SQL and traditional databases are the baseline of databases. SQL flavor databases, which are most databases today, are relational databases. Which means that they are really good at relating pieces of data to other pieces of data, finding overlaps and common ground, where data intersects and where it doesn’t.
For example, let’s say you are doing research for your business. Every employee is supposed to take certain compliance courses on an annual basis. For your company, there are three courses with tests that have to be completed by a certain time. That time is up in two weeks, so you want to know who has completed the required training. You can query a database to return only the people who have completed all of the training, or you can query it to return the ones who still have work to do. It will pull the list of courses, the list of employees and relate them together.
Much of programming in general is about relating data to other data. There are parent-child -type, cross sectional, and overlapping data relationships. These data relationships are how programming languages make applications and systems work properly.
NoSQL refers to any not-SQL database.

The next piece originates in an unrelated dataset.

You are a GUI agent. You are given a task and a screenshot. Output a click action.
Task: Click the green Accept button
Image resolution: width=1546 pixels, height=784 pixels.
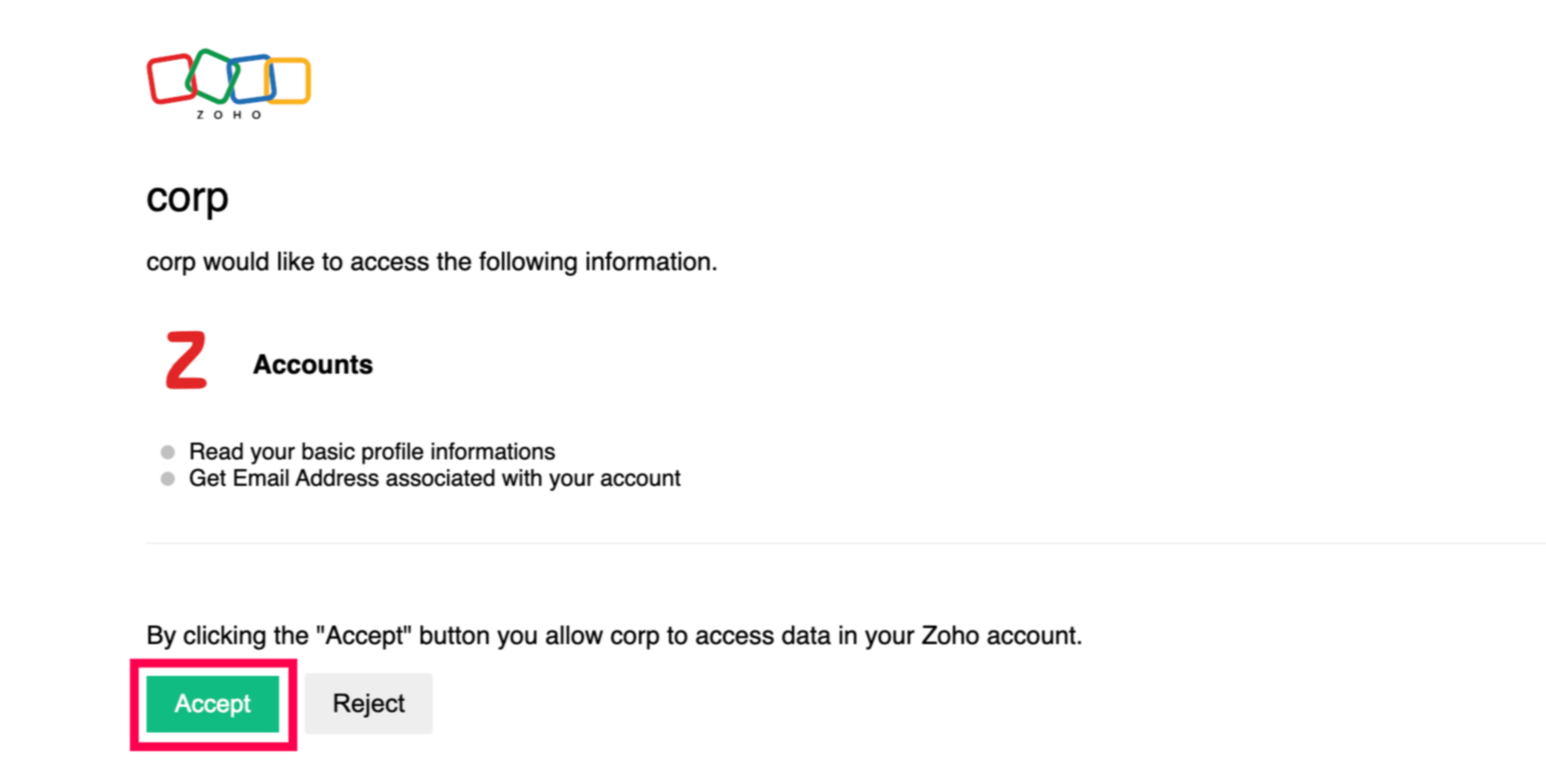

Traditionally, these are object-oriented databases, which is a really helpful when you have a lot of data about an individual thing. An example of a website which uses object-oriented data is Facebook. Facebook users continually add more and more data about themselves to their profiles. Messages, photos, posts, likes, groups, etc. all link up on your profile, everything is about and stored under you.

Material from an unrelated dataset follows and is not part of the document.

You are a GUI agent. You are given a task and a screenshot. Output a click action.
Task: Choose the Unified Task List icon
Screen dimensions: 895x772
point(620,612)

The biggest problem with object-oriented databases isn’t really a problem with them. There are many SDK’s for OO Databases which make them feel like relational databases except they aren’t relational and the data is denormalized. For instance, if there are 20 services you can use in Facebook, then Facebook has to store data about those 20 services. Except most people don’t use all 20 services, and likely only use pieces of those services. Facebook only has to store the data that you use. Because it’s denormalized and because the data is linked together through you, it doesn’t matter if what’s stored under you is completely different than what’s stored under someone else. You only want your messages, your friends, your groups. What’s under someone else doesn’t matter because you only want what’s highly related to you.
This becomes a problem when you want to find something that includes other people. Let’s say you want to find all the groups that 40-year-olds belong to, but the object data isn’t designed to allow for that data to be elicited from it. So now you have to go through every single person and find if they’re 40 and then find whatever groups they belong to. In a relational database, you would simply query in one table “people who are 40” and in another table by a foreign key or another link, look up groups.
That example shows how relational databases can be more efficient than object-oriented databases if data is relational. A relational database completes this task with essentially a single query, where an object-oriented database is far more inefficient and essentially scans every object. With an object-oriented database, that backlog will start to build up and cause problems if you treat it like a relational database. When datastores get really big and you try to do cross sectional relationships and figure out how data is grouped, it begins to be a huge and arduous task because all of the data is attached to the person and there is no other way to look at it. So when you need to find one data attribute to group people’s messages together by time of day they were sent, you end up having to fish through all of the data to find what you’re looking for because you’re no longer looking by the object. You’re now looking for an attribute of the object’s objects, which makes it take a lot longer because you have to search through a many unnecessary data nodes on the tree.
NoSQL is object-oriented. SQL is relational. There are SDK’s to make one look like the other if needed, but under the hood, that is how they work. Understanding the difference is a key component into understanding what they are good for and when to use them and when not to use them.